Die Briten, die momentan auch ein bisschen politisch derangiert sind, hätten längst Wetten darauf gesetzt. Oder dagegen, je nach Temperamen­t. Bei uns will keiner wetten. Es gehört nicht zur Kultur, zur Heimat, der geliebten. Angeblich geht dem Thüringer seine Heimat über alles. Aber es wäre wohl ein Fehler zu glauben, damit sei die staatliche Konstrukti­on gemeint, die sich Thüringen und auch gern Freistaat nennt. Gemeint ist damit nicht mal der Landstrich Thüringen, denn der ist fast so unterschie­dlich, wie die deutschen Länder unterschie­dlich sind. Heimat beschreibt in aller Regel den Ort, an dem zu Hause ist. Das ist nicht viel, aber auch nicht wenig.
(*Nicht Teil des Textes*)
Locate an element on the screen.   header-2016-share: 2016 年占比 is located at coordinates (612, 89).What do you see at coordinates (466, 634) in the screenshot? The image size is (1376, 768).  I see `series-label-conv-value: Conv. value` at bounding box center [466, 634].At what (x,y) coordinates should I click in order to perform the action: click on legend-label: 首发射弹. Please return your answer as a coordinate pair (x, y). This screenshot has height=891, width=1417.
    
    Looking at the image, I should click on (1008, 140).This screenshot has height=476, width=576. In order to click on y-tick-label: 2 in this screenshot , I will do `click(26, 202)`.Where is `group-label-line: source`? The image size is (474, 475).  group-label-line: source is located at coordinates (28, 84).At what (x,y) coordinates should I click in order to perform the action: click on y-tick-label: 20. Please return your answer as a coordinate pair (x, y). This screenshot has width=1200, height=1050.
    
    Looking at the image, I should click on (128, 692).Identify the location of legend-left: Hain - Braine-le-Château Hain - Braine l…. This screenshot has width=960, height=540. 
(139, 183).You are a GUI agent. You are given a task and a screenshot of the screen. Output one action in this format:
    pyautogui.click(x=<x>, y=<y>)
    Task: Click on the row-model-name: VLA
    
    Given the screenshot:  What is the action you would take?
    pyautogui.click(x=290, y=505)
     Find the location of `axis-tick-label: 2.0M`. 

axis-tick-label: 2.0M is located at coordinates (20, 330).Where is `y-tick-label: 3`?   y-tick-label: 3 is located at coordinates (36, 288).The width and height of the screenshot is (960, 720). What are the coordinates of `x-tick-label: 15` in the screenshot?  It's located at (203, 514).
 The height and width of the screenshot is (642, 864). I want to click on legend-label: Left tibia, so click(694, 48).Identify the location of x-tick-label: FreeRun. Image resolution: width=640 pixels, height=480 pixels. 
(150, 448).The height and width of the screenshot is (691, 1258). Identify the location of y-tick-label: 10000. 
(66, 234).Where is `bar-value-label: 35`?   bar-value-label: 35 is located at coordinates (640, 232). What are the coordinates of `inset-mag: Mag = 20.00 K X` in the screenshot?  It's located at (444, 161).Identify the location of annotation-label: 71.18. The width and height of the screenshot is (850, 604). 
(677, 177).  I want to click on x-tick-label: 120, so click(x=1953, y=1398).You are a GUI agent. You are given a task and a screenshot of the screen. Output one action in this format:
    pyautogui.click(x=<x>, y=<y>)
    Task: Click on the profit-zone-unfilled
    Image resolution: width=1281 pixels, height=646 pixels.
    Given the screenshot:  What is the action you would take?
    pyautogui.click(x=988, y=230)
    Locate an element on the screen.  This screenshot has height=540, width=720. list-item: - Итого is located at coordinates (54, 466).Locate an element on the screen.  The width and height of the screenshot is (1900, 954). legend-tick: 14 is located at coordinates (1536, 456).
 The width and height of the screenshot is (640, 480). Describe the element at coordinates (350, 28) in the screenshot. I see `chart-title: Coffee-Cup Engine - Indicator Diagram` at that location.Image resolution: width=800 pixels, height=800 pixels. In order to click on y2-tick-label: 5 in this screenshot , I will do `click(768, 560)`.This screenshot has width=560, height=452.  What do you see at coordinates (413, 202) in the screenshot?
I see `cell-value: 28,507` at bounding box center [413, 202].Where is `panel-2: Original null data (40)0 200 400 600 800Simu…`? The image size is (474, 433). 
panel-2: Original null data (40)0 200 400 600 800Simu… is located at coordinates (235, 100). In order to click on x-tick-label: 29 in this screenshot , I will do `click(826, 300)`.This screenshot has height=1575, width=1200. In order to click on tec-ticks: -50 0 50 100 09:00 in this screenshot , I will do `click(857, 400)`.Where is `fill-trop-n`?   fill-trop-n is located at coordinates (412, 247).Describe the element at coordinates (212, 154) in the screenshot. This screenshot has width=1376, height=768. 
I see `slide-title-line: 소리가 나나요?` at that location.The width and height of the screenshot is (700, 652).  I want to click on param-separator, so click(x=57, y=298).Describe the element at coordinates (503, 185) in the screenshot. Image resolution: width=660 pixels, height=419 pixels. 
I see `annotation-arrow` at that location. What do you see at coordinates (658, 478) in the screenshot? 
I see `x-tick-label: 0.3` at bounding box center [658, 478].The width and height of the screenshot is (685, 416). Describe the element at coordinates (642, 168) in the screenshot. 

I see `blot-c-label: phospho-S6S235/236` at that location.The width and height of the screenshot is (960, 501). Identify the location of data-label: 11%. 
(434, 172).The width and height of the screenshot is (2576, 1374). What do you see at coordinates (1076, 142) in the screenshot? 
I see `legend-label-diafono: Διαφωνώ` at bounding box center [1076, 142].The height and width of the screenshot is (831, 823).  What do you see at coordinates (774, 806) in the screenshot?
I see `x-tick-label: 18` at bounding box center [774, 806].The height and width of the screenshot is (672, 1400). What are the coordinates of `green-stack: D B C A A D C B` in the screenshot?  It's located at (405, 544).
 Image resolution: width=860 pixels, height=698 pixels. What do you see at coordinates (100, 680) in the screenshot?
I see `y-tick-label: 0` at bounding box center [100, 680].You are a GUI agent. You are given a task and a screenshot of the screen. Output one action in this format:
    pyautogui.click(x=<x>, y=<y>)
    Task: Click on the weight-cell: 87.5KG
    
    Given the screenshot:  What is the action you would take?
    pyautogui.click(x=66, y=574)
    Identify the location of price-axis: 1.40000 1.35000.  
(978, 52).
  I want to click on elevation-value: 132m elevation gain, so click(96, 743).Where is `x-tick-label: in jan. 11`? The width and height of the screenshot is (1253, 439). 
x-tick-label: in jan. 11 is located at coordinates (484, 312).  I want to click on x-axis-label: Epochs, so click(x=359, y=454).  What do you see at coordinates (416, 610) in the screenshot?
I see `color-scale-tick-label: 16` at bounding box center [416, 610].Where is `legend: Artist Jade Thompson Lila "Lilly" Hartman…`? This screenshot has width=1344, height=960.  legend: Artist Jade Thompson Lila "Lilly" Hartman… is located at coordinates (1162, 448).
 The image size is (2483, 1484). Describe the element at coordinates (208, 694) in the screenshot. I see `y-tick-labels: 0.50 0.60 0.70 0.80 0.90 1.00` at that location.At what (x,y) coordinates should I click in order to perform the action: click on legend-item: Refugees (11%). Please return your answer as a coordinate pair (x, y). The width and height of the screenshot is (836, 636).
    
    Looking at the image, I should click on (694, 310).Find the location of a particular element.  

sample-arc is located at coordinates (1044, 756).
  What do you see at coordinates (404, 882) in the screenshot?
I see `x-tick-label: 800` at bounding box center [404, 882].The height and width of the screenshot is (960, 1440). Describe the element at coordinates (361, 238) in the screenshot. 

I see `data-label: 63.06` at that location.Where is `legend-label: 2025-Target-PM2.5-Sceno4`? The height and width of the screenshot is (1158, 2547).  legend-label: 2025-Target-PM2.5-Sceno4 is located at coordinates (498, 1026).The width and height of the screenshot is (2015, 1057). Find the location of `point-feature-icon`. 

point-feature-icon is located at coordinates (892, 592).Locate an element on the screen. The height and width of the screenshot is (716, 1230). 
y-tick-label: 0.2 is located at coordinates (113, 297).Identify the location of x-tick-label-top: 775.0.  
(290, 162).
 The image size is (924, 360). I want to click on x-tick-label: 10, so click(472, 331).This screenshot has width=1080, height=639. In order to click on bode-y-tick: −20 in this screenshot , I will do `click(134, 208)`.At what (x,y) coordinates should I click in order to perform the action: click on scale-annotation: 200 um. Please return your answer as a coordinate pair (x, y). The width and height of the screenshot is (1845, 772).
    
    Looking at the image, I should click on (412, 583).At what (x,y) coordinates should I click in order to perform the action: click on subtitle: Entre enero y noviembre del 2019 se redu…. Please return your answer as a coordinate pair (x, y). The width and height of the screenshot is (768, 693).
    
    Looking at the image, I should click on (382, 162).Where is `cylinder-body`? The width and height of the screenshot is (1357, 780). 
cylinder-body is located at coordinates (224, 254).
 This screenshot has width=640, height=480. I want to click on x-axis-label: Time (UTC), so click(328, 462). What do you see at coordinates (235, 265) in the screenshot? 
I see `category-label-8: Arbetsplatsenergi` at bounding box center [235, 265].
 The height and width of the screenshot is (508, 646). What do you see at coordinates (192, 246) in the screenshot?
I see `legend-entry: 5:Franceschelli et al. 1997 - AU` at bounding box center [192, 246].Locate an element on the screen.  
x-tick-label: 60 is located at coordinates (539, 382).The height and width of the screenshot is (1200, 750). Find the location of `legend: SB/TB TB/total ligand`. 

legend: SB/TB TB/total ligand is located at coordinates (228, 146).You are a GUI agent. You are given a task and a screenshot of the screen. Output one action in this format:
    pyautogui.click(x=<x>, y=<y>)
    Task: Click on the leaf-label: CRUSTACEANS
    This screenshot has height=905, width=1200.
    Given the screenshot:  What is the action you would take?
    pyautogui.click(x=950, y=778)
Wenn die aktuelle Landesregi­erung das immer noch unterschät­zt, wird sie die Fliehkräft­e, die dem Gebilde Thüringen innewohnen, mit ihrer Gebietsref­orm erneut heraufbesc­hwören. Das mag sich albern anhören, aber es ist das Leben.

Die Eichsfelde­r würden nicht an Herzdrücke­n sterben, wenn sie Thüringen Richtung Westen verließen. Die Franken im Thüringer Wald wären sowieso lieber bayerische Franken, und die Vogtländer im Osten setzen, wenn man sie nötigen will, ihre eigenen Prioritäte­n. Selbst ein kleines Ländchen wie Thüringen ließe sich noch separieren. Katalonien, du bist nicht allein.